Presentation of $\mathbb Z_n\rtimes _{\phi}Q_8$

Question

Regarding to this answer, I am looking for the presentation of $\mathbb Z_n\rtimes _{\phi}Q_8$, where
$$Q_8=\langle a,b\mid a^4=1, a^2=b^2, ba=a^3b\rangle=\{1,a,a^2,a^3,b,ab,a^2b,a^3b\}, ~~\mathbb Z_n=\langle c\rangle.$$

Here, for simplicity for myself, I set $n=3$, so : $$\mathbb Z_3\rtimes _{\phi}Q_8 \;=\; \langle a,b,c \mid a^4=1, a^2=b^2, ba=a^3b, c^3=1, yx=\phi_y(x)y\rangle$$ in which $y\in Q_8,~~x\in\mathbb Z_3$ and $\phi: Q_8\to Aut(\mathbb Z_3)$. The problem is really to define this homomorphism $\phi$ appropriately. Clearly, $\phi_y(1)=1$ and I have $$\phi_{a^i}(x)=?,~~\phi_{a^jb}(x)=?,~~\phi_b(x)=?, 1\leq i\leq3,~~1\le j\le 3$$ I thinking to myself to define $\phi_{a^i}(x)=id_{\mathbb Z_3}$ just to get rid of one part. Am I on a right way? Any suggestions?

Answer 1

This just comes down to working out who $Q_8$ maps to the cyclic group of order two (which is isomorphic to $\operatorname{Aut}(\mathbb{Z}_3)$). If you want the action to be non-trivial, you want the map to be onto (although this is not generally true, you just need the image to be non-trivial).

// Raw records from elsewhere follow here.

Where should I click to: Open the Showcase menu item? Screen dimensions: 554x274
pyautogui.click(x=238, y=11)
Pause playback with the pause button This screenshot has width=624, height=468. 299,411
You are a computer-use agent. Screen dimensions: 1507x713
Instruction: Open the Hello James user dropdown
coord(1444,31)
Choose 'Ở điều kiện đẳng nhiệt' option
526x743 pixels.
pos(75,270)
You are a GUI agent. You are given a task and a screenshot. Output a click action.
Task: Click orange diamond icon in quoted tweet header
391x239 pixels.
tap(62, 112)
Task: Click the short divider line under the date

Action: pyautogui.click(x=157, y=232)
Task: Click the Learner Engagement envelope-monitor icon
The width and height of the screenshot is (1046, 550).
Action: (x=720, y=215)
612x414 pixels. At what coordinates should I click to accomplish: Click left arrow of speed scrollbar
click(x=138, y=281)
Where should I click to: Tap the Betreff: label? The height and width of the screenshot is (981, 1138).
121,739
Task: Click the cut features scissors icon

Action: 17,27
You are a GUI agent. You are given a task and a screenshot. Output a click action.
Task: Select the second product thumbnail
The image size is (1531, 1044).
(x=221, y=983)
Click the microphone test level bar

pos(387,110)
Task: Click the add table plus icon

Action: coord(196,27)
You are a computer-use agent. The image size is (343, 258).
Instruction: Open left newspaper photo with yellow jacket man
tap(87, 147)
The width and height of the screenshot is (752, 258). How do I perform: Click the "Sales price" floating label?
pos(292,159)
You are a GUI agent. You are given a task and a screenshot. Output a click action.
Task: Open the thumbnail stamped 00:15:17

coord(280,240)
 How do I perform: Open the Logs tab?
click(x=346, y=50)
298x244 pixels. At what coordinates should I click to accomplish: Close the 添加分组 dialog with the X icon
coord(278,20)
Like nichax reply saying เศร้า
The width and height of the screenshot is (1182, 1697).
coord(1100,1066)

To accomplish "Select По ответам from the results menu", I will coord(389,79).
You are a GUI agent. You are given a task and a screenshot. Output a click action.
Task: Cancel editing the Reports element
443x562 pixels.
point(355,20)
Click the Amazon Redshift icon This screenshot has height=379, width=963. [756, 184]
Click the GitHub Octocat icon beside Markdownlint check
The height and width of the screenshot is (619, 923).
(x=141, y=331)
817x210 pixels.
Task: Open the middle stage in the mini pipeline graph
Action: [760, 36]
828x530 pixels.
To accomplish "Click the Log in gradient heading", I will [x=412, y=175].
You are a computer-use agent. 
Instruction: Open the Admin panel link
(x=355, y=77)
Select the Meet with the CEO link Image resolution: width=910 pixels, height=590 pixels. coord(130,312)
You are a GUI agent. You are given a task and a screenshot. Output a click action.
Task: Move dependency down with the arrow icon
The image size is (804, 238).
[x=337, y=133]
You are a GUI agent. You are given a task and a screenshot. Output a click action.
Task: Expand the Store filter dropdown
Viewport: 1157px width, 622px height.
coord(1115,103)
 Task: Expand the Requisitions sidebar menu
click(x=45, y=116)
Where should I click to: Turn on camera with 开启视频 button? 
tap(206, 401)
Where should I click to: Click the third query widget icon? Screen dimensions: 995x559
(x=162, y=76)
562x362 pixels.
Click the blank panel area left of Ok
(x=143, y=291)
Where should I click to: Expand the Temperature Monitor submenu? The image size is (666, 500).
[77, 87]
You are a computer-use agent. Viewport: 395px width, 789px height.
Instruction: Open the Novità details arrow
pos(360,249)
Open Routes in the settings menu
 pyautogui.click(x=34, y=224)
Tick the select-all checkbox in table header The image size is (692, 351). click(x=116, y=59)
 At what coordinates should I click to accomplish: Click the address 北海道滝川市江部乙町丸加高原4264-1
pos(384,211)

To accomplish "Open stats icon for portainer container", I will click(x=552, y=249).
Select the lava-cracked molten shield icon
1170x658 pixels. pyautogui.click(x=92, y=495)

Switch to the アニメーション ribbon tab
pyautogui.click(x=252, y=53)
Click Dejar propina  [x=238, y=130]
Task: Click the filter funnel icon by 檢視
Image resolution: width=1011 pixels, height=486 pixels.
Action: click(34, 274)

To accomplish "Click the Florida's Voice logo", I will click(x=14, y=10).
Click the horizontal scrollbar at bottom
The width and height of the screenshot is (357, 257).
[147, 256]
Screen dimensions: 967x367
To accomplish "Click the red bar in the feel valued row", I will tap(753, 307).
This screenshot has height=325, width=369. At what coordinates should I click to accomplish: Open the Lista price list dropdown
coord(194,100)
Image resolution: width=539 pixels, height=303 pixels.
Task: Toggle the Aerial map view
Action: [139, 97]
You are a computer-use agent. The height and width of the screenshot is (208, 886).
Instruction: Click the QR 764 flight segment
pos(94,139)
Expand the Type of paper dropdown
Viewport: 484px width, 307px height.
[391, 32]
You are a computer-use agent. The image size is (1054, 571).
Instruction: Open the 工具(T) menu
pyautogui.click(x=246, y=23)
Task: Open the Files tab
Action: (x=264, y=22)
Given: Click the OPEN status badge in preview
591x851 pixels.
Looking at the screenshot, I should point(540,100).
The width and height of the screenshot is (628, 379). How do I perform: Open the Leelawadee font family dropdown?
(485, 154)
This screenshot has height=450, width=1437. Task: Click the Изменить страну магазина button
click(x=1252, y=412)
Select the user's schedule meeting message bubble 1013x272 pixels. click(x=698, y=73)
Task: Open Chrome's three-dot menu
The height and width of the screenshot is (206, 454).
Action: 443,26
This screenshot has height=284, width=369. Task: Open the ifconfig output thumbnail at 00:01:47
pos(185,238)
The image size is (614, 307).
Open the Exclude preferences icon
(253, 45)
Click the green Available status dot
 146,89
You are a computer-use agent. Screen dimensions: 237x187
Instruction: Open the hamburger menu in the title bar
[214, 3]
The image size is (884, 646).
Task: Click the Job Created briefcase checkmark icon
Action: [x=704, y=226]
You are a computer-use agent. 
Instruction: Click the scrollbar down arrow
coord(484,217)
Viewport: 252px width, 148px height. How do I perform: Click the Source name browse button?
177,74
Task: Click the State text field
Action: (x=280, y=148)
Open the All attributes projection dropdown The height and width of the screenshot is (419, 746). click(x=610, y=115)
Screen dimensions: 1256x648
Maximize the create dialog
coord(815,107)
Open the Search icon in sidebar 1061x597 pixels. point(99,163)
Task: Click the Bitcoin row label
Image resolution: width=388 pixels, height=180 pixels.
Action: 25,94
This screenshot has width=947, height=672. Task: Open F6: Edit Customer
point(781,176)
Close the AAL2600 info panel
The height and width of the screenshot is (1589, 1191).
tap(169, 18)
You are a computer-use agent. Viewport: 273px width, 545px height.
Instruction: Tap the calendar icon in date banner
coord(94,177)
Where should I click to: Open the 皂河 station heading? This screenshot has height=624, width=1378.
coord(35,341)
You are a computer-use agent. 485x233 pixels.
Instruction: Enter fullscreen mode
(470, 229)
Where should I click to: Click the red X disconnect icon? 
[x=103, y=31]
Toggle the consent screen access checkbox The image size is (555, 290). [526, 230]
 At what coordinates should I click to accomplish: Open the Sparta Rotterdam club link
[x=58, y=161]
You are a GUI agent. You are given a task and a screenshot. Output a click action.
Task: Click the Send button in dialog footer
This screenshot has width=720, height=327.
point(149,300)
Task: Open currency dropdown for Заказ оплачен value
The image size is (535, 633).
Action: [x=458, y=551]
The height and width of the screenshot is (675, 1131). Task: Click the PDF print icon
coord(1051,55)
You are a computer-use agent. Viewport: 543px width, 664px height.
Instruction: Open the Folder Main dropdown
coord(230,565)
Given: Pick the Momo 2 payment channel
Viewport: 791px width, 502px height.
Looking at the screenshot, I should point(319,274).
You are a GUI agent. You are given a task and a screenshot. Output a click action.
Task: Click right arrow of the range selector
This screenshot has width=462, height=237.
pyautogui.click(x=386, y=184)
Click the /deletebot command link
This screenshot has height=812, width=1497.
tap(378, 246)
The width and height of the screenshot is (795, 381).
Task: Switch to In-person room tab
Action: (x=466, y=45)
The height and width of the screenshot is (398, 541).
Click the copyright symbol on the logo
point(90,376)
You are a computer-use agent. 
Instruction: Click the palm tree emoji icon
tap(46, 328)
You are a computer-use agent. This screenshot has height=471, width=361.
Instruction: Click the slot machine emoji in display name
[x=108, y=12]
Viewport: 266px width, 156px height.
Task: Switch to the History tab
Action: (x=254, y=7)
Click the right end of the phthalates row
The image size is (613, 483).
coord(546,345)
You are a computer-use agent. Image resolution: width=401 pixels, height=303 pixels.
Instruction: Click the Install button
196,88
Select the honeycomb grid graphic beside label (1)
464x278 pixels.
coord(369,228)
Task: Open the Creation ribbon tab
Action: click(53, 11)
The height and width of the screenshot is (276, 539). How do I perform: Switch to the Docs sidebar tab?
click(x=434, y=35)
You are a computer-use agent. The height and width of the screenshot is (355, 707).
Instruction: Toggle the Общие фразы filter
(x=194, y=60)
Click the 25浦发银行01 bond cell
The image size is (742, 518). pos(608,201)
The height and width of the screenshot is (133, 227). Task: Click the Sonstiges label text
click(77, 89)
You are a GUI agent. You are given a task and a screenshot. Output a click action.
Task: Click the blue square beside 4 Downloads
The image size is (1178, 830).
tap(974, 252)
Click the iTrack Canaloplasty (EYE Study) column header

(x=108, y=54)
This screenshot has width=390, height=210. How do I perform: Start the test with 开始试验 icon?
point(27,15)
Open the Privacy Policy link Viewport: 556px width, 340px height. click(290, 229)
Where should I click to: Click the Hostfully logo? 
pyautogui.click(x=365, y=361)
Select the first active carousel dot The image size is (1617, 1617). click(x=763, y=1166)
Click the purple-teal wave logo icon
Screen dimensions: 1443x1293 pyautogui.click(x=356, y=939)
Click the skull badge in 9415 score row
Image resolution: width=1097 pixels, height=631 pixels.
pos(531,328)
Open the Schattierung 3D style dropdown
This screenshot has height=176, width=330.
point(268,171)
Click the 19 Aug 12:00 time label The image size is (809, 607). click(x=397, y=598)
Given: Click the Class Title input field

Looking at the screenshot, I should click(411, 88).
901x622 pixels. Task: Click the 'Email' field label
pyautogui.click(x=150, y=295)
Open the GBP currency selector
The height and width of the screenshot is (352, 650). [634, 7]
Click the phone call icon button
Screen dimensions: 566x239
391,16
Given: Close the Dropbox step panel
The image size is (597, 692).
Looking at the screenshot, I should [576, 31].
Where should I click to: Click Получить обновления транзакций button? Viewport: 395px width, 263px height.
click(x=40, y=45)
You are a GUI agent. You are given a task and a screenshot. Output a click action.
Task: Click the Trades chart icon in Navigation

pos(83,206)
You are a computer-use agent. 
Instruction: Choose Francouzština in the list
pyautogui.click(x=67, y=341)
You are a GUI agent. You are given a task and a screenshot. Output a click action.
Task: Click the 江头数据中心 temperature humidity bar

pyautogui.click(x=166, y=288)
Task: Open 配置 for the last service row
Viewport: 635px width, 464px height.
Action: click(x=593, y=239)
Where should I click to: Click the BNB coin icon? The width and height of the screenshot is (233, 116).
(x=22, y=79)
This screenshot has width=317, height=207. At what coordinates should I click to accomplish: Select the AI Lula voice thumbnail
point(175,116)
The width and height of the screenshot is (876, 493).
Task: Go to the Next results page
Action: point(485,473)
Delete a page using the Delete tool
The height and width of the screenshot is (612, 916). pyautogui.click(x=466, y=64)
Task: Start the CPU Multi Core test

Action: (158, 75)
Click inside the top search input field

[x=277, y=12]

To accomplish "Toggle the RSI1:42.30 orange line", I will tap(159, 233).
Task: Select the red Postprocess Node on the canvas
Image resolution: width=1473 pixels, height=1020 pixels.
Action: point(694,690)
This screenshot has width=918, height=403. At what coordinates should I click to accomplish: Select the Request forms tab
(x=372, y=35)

So, write $Q_8=\langle i,j,k,x; i^2=j^2=k^2=ijk=x, x^2=1\rangle$ (Note: I am writing $x$ for $-1$, as later I will write $c^x=c$ and if I wasn't to do this I would be writing $c^{-1}=c$ which is silly...). Any non-trivial subgroup of $Q_8$ contains $x$, and so $x$ is contained in the kernel of any map $Q_8\twoheadrightarrow\mathbb{Z}_2$. The image of $Q_8/\langle x\rangle$ is the Klein $4$-group, which maps onto the cyclic group of order two in three ways. Therefore, there are three choices for $\phi$.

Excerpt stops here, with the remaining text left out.